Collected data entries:

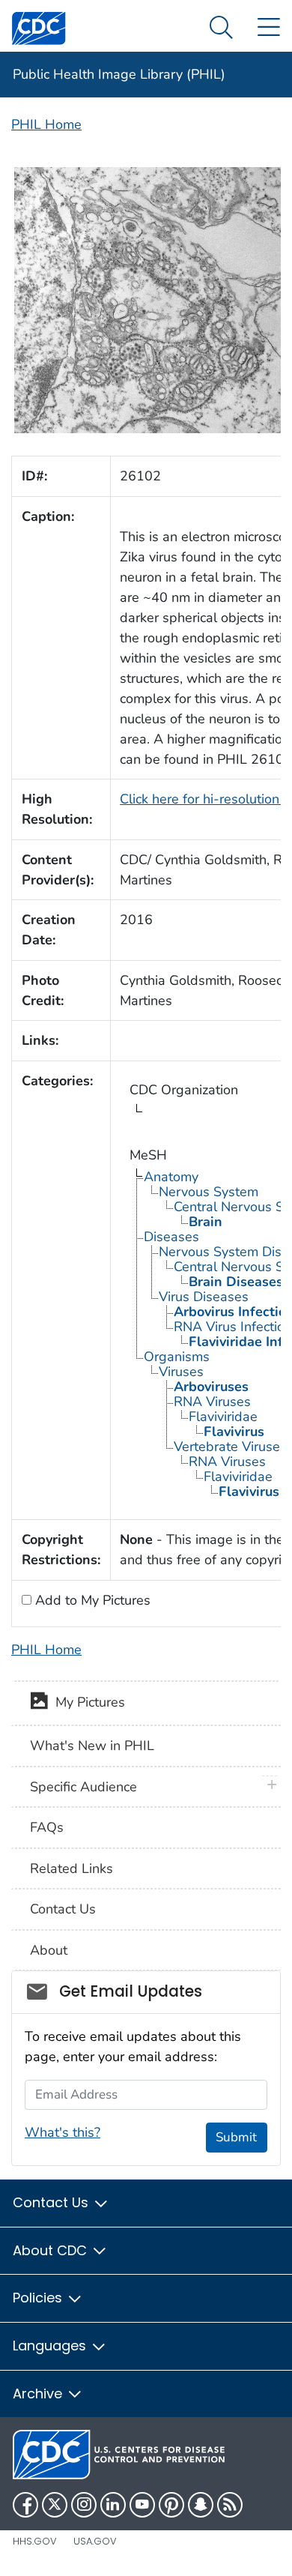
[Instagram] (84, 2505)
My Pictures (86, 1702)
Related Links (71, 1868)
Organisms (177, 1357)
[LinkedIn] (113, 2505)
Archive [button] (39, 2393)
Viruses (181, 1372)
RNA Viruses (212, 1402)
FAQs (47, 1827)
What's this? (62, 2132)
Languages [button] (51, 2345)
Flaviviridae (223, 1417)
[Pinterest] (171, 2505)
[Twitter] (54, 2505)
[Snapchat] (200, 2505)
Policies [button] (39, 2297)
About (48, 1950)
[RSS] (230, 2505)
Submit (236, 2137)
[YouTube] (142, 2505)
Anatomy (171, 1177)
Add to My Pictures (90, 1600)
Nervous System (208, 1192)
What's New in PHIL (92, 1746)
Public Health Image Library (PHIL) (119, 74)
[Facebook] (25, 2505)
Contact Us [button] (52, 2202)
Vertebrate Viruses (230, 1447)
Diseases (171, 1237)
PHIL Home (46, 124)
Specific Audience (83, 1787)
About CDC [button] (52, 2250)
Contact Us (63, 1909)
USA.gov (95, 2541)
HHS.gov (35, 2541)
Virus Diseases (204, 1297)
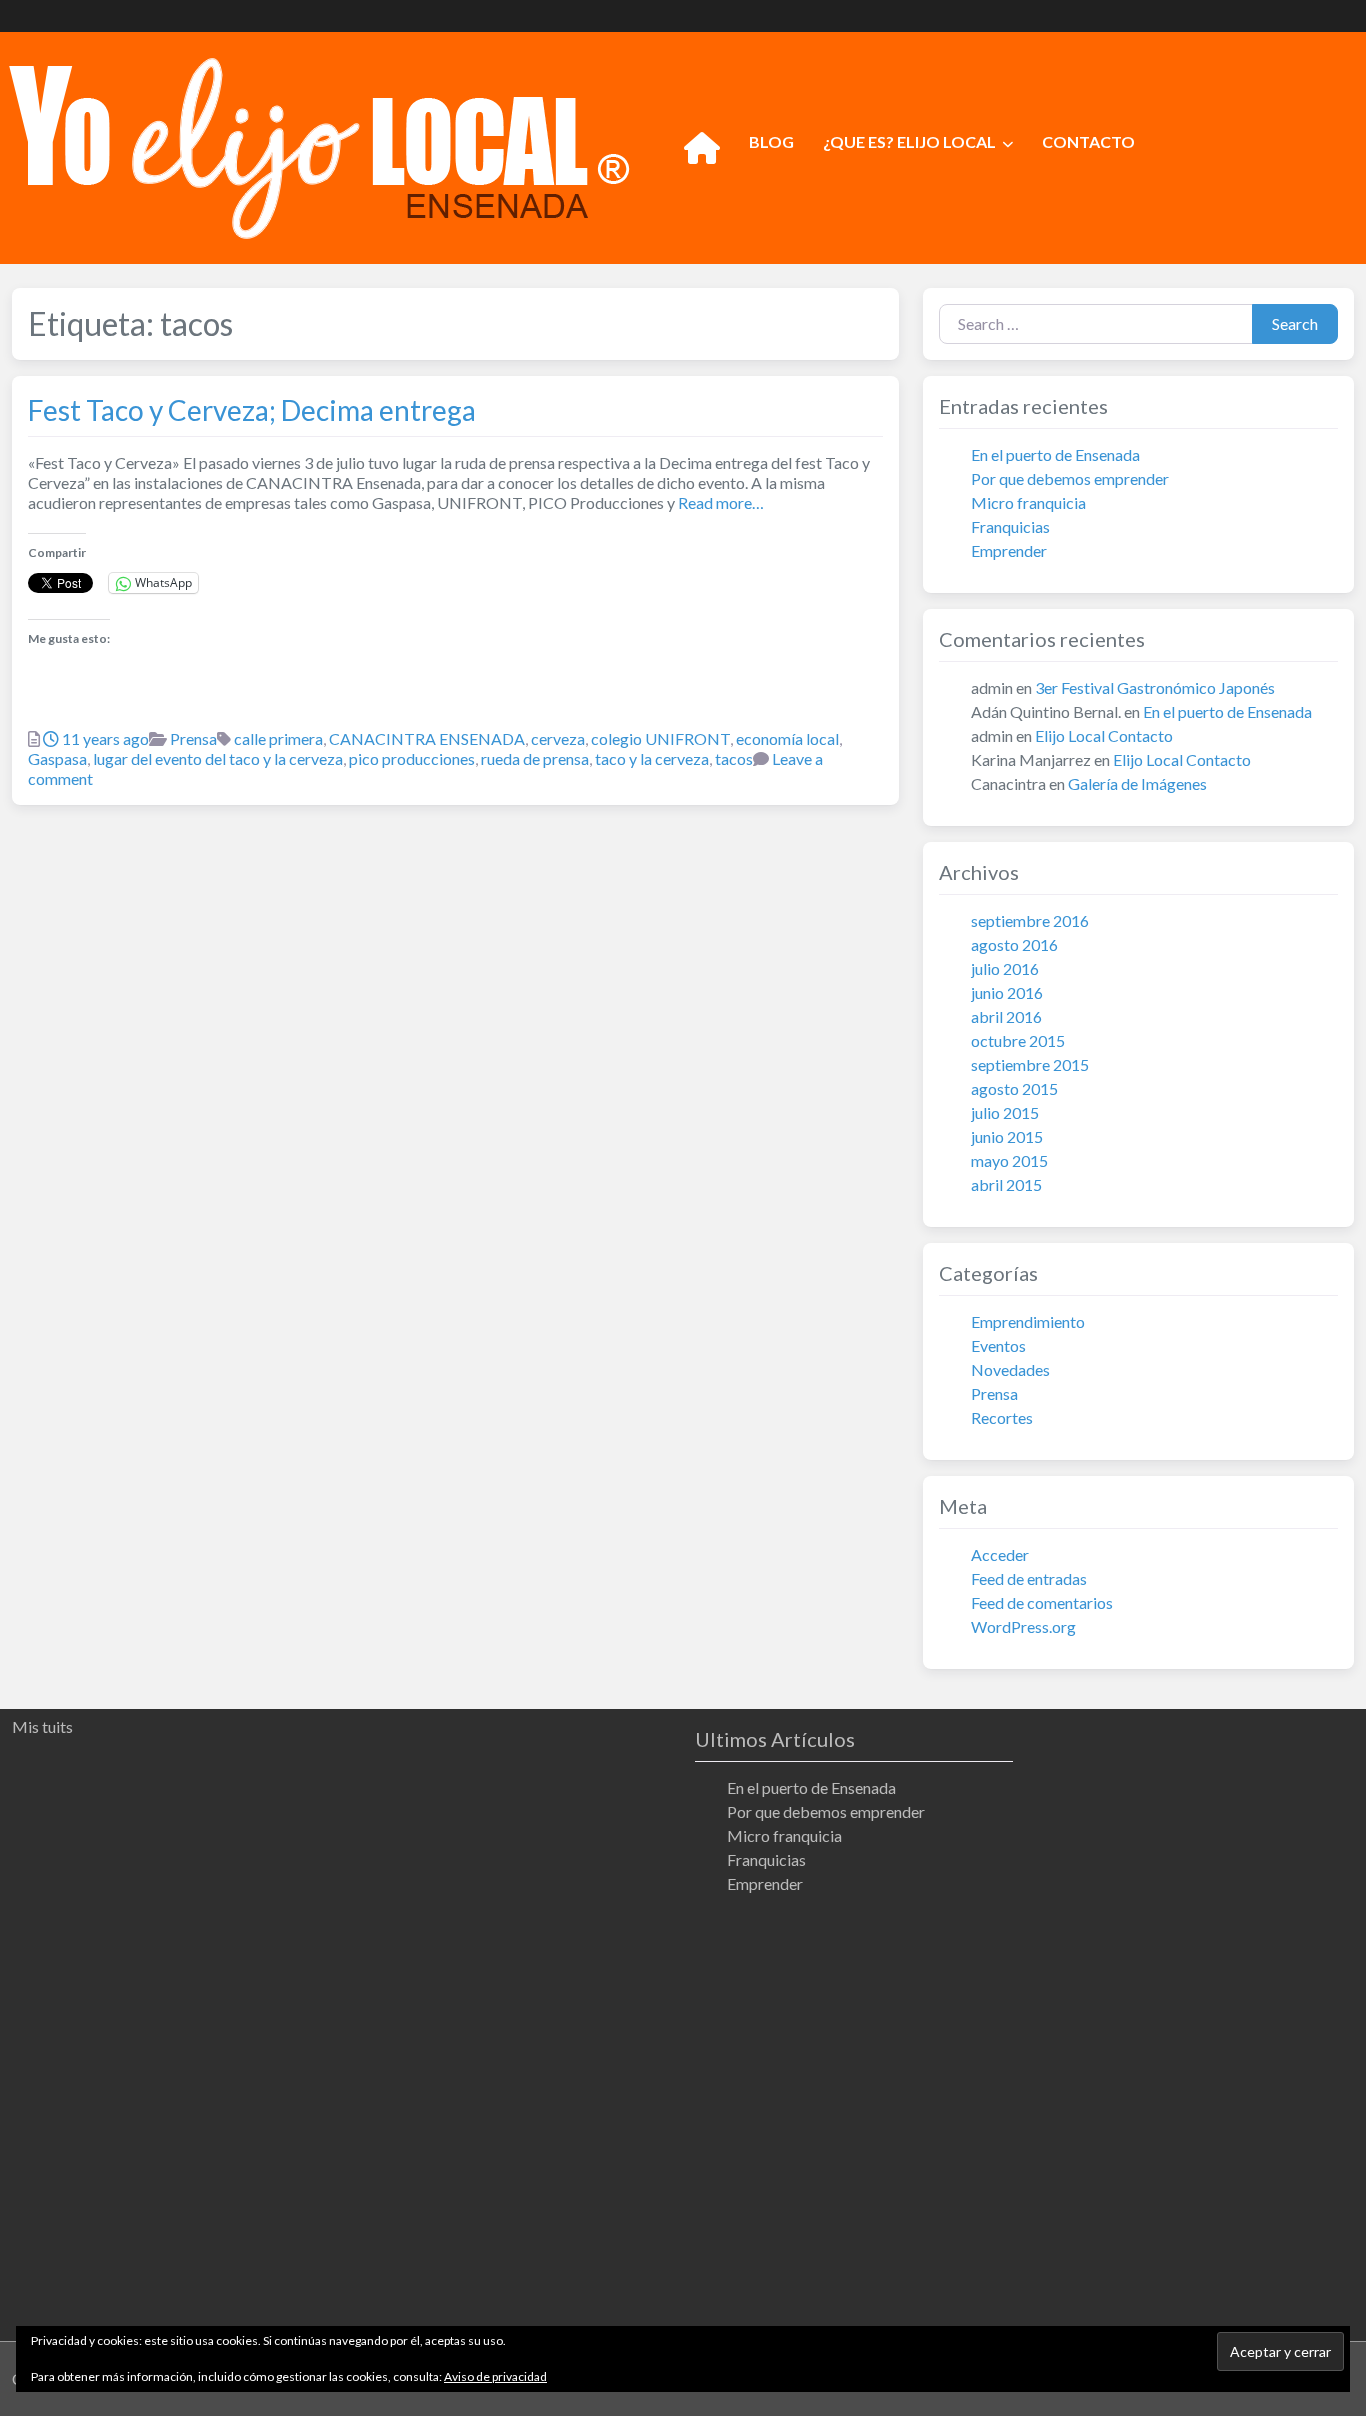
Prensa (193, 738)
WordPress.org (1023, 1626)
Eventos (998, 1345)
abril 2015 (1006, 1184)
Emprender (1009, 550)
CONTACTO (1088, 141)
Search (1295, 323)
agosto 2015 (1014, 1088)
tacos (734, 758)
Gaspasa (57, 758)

### Directions for this task
Would you please repeat all the data word for word, but without the pictures?

### Result
[Instagram] (84, 2505)
My Pictures (86, 1702)
Related Links (71, 1868)
Organisms (177, 1357)
[LinkedIn] (113, 2505)
Archive [button] (39, 2393)
Viruses (181, 1372)
RNA Viruses (212, 1402)
FAQs (47, 1827)
What's this? (62, 2132)
Languages [button] (51, 2345)
Flaviviridae (223, 1417)
[Pinterest] (171, 2505)
[Twitter] (54, 2505)
[Snapchat] (200, 2505)
Policies [button] (39, 2297)
About (48, 1950)
[RSS] (230, 2505)
Submit (236, 2137)
[YouTube] (142, 2505)
Anatomy (171, 1177)
Add to My Pictures (90, 1600)
Nervous System (208, 1192)
What's New in PHIL (92, 1746)
Public Health Image Library (PHIL) (119, 74)
[Facebook] (25, 2505)
Contact Us [button] (52, 2202)
Vertebrate Viruses (230, 1447)
Diseases (171, 1237)
PHIL Home (46, 124)
Specific Audience (83, 1787)
About CDC [button] (52, 2250)
Contact Us (63, 1909)
USA.gov (95, 2541)
HHS.gov (35, 2541)
Virus Diseases (204, 1297)
Prensa (193, 738)
WordPress.org (1023, 1626)
Eventos (998, 1345)
abril 2015 (1006, 1184)
Emprender (1009, 550)
CONTACTO (1088, 141)
Search (1295, 323)
agosto 2015 (1014, 1088)
tacos (734, 758)
Gaspasa (57, 758)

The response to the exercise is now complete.